The search term was globally blocked "by accident" on Bing on 6 June, but was restored to users outside China the next day.

==Aftermath==
In January 2022, Chow Hang-tung was sentenced to 15 months for having called for the vigil. Ten months of the sentence were to be served consecutively with a sentence in relation to the 2020 vigil, meaning that Chow was to serve 22 months in prison in total for her role in the 2020 and 2021 vigils.

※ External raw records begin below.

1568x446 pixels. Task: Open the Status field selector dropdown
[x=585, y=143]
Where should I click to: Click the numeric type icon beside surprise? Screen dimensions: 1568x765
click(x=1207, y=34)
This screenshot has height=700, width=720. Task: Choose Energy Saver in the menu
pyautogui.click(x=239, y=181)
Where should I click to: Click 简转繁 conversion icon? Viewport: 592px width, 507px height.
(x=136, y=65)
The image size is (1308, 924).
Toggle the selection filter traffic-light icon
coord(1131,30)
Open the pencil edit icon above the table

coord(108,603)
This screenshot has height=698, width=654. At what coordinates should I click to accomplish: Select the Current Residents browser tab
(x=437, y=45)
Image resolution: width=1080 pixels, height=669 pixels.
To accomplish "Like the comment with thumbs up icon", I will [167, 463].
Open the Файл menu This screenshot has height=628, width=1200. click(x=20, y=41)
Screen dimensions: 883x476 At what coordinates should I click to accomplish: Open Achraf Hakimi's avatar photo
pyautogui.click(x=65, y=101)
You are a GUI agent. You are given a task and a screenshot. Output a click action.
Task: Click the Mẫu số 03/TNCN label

This came the month after the dismantling of memorials to the massacre, including the Pillar of Shame at Hong Kong University, a replica of the Goddess of Democracy that had been at the Chinese University of Hong Kong (CUHK), and a relief sculpture at Lingnan University.

The CCP continued its crackdown on the next anniversary. Victoria Park's soccer pitches were booked most of the day, accompanying heavy police presence there and at Causeway Bay. Police stopped and searched those suspected to be "inciting" protests. Catholic churches in Hong Kong cancelled the Mass for the Tiananmen victims for the first time because the diocese held concerns about violating the national security law. Cardinal Joseph Zen had been arrested the month before. Combined with the disbanding of the Alliance in September 2021, the large public vigils of years past did not happen. Despite continued suppression, Hongkongers went to Victoria Park after the cordon lifted to place candles and light torches on their phones. Six were arrested: Yu Wai-pan, Chan Po-ying, Dickson Chau Ka-Faat, Lau San-ching, and two other members of the League of Social Democrats (LSD) party. To circumvent the ban on unauthorised gatherings, students at CUHK covertly carried miniature Goddesses of Democracy and had also hidden the miniatures around campus until fear of surveillance stopped them.

In Macau, 2022 marked the first year that organisers made no effort to hold public events. The Union for Democracy Development (UMDD) had organised vigils at Senado Square, as well as photographic exhibitions, but authorities denied requests to do so in 2020 and 2021. Activists mourned the erosion of the freedom of assembly and instead commemorated the anniversary privately and online. That continued on the 2023 anniversary. Earlier that year, the UMDD had disbanded in response to the tightening of Macau's security laws, bringing an indefinite end to public commemorations there.

Even those not making political statements, even obliquely, were caught up in the crackdown: Internet celebrity Li Jiaqi's profile was removed from online shopping platform Taobao after a tank-shaped cake appeared in a livestream as he was selling snacks on 3 June 2022, the night before the anniversary. Censors cut off the stream and erased images of the cake and any conversations alluding to it. He also failed to show for subsequent livestreams until he returned without explanation on 20 September.

The ban makes Taiwan the only place in the Chinese-speaking world that can host public vigils and commemorations. Taiwanese activists received the events ambivalently. Many expressed solidarity in the fight for democracy and against oppression, while others felt that the anniversary did not concern them and risked escalating tensions between Taiwan and the Mainland.

Also for the first time, the Chinese foreign ministry office told consulates to remain silent on the event. Despite this, the U.S., Australia, Poland, and other consulates posted messages for the memorial on social media and issued official public statements on the anniversary.

Vigils and memorials continued to occur in other countries around the world, such as in Australia, the UK, and the U.S.